Ihre Beobachtungen können dem Kinderarzt bzw. der Kinderärztin hilfreiche Hinweise für die Diagnose geben: Wie lange hat Ihr Kind schon Fieber? Wie hoch ist bzw. war das Fieber? Fühlt sich Ihr Kind durch das Fieber sehr beeinträchtigt?
Fieberkrämpfe
Fieberkrämpfe sind eine besondere Reaktion des Nervensystems, die vor allem dann auftreten kann, wenn das Fieber schnell ansteigt oder fällt. Das Kind verdreht die Augen, die Gliedmaßen werden erst steif und beginnen dann möglicherweise zu zucken - ganz umgekehrt kann das Kind auch völlig erschlaffen -, der Bereich um die Lippen ist blau gefärbt, und das Kind verliert für kurze Zeit das Bewusstsein. Ein solcher Krampfanfall kann einige Minuten dauern. Danach erholt sich das Kind rasch, ist aber meist müde und kann sich an den Krampf nicht erinnern.

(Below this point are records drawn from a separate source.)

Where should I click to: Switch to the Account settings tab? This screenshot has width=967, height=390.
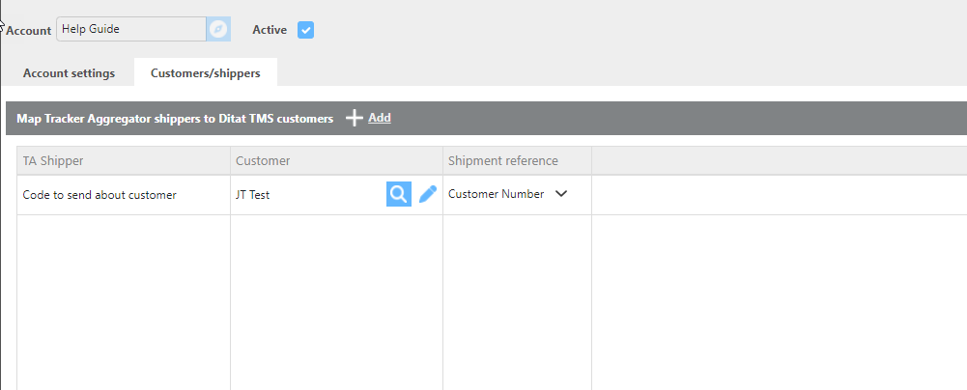(x=70, y=73)

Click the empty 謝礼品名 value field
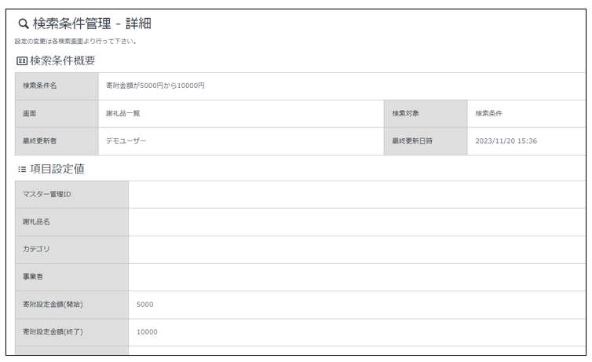357,222
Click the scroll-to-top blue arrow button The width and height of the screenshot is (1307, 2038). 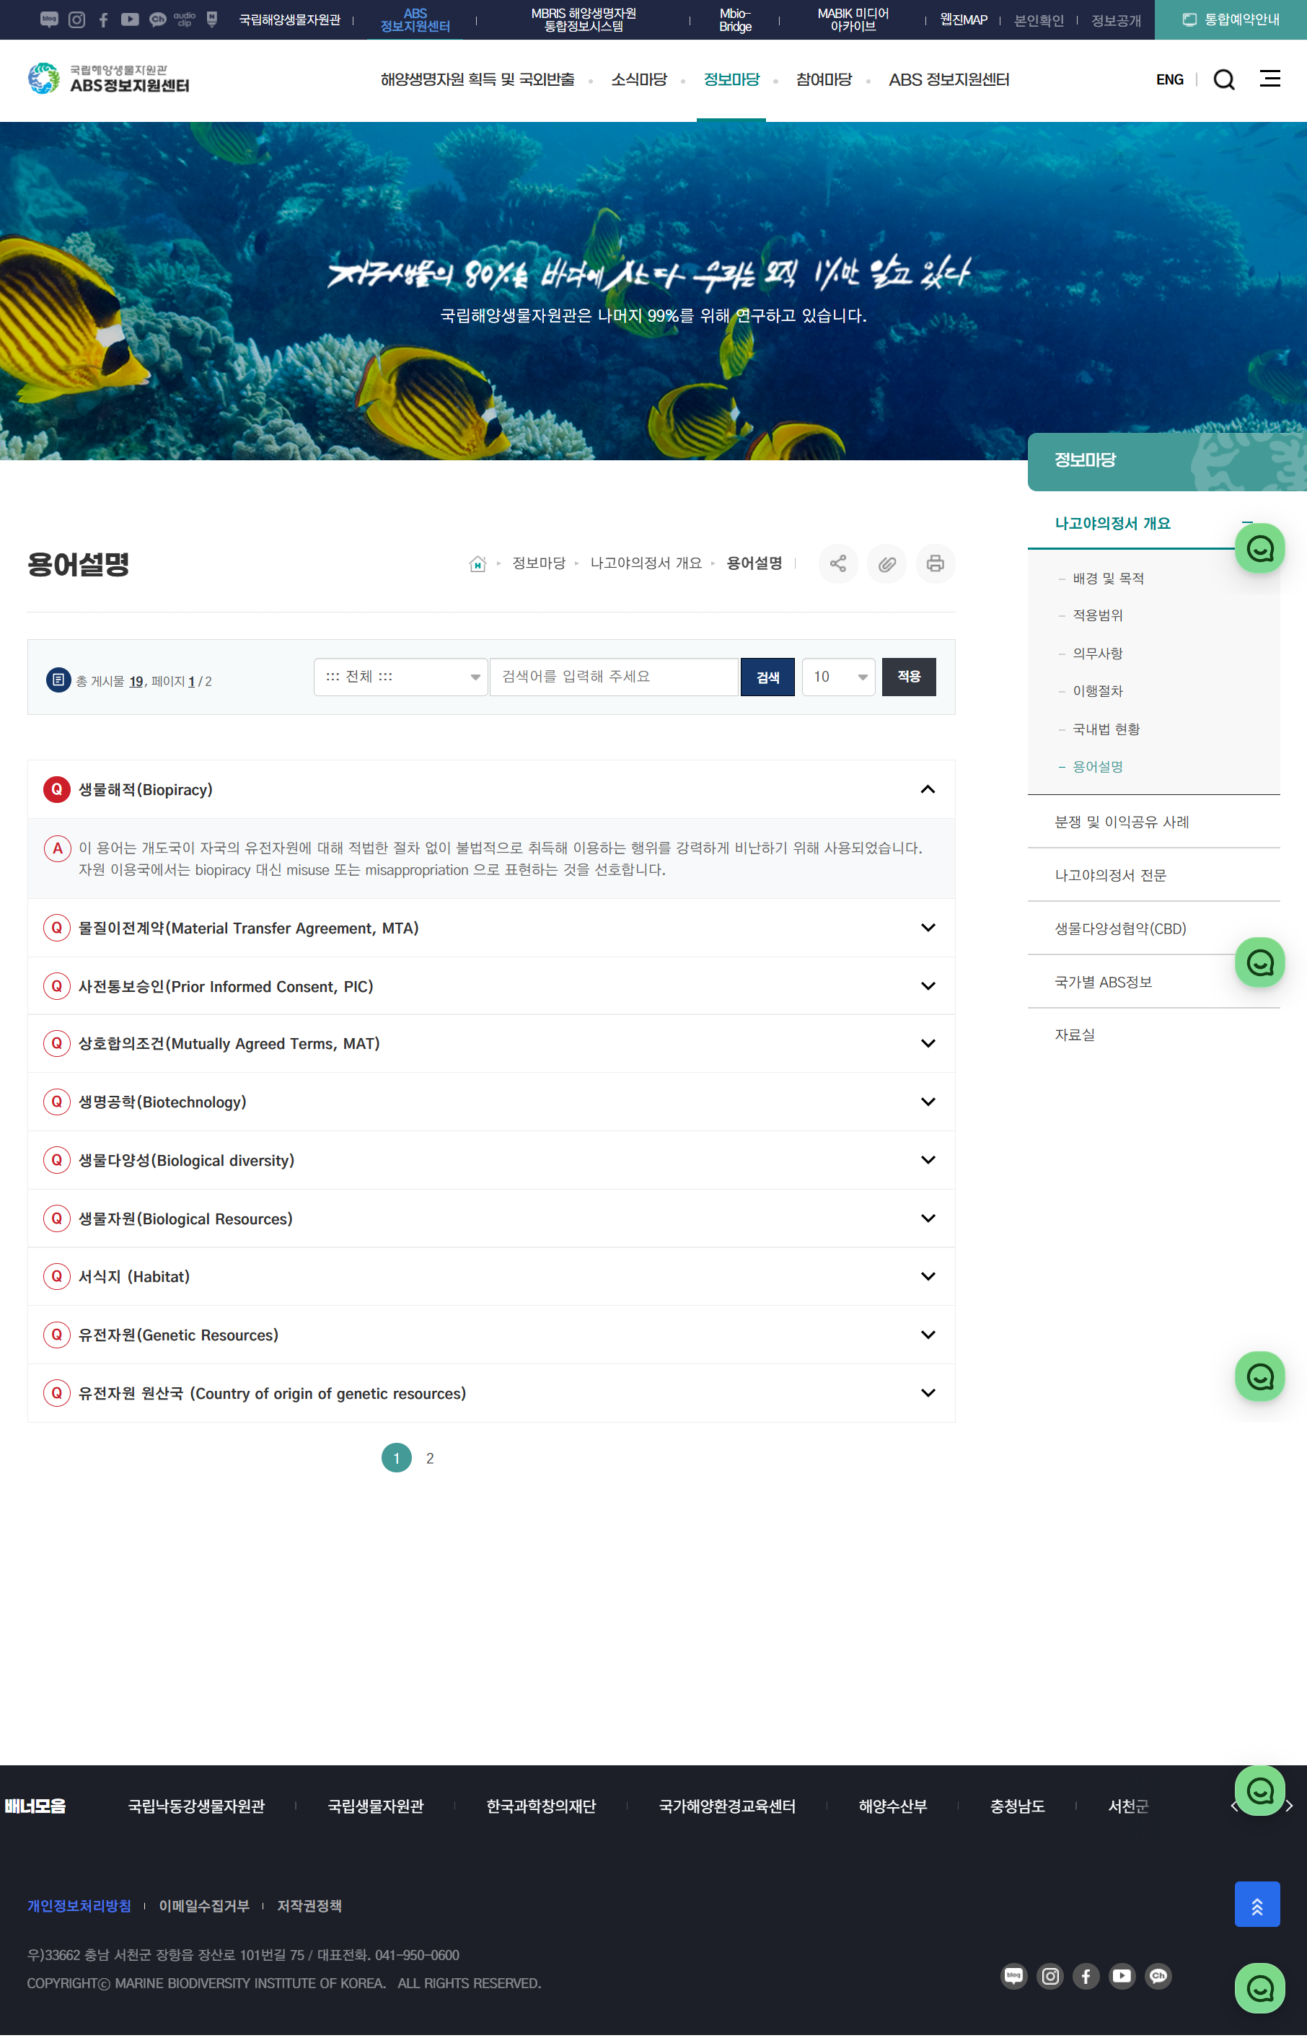click(1256, 1904)
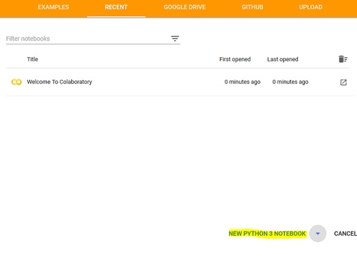Select the Recent tab
The height and width of the screenshot is (263, 357).
tap(116, 8)
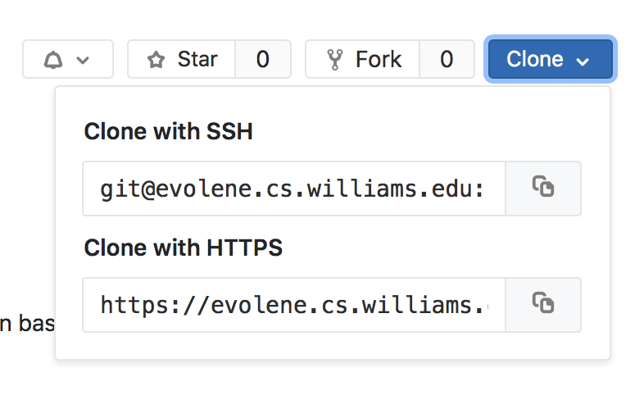Viewport: 644px width, 400px height.
Task: Fork the project via Fork label
Action: [x=379, y=60]
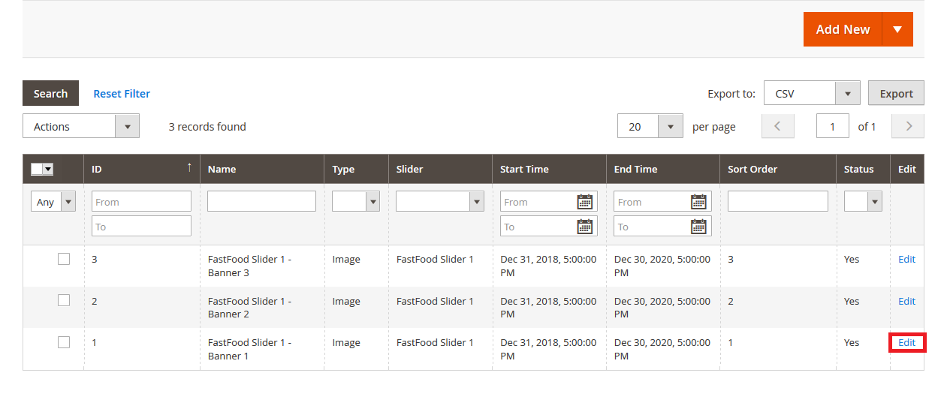Open Start Time To calendar picker

coord(584,227)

Solche Fieberkrämpfe bzw. Fieberanfälle sind eher selten und betreffen etwa drei bis fünf Prozent der Kinder, meist im Alter zwischen sechs Monaten und fünf Jahren. In den allermeisten Fällen geht ein Fieberanfall nach drei bis vier Minuten wieder von selbst vorüber und bleibt normalerweise ohne gesundheitliche Folgen für das Kind. Kinder mit Fieberkrämpfen sind in der Regel normal entwickelt und gesund und leiden auch nicht unter einer Erkrankung des Gehirns.
Auf Eltern wirkt es verständlicherweise sehr schlimm und bedrohlich, wenn ihr Kind einen Fieberkrampf erleidet. Dennoch sollten Sie versuchen, Ruhe zu bewahren. Bleiben Sie bei Ihrem Kind und versuchen Sie es zu beruhigen. Lagern Sie Ihr Kind möglichst seitlich und stabil - so dass das Gesicht gut zu sehen ist und Mund und Nase frei sind. Lockern Sie eventuell seine Kleidung, damit es gut Luft bekommt. Achten Sie darauf, dass sich Ihr Kind während des Krampfes nicht verletzt und polstern Sie harte Gegenstände in der Nähe ab. Falls es erbricht, achten Sie darauf, dass das Erbrochene nicht in die Lunge gelangt. Schütteln Sie Ihr Kind auf keinen Fall. Geben Sie Ihrem Kind auf keinen Fall etwas zu trinken oder zu essen. Versuchen Sie zu kontrollieren, wie lange der Anfall dauert. Gleichzeitig sollte möglichst rasch ein Arzt oder eine Ärztin über den Notruf verständigt werden. Nach einem Fieberkrampf sollte die Körpertemperatur gemessen und, wenn erhöht, durch fiebersenkende Maßnahmen verringert werden. Wenn Ihr Kind einen Fieberkrampf hatte, sollte es danach unverzüglich kinderärztlich untersucht werden.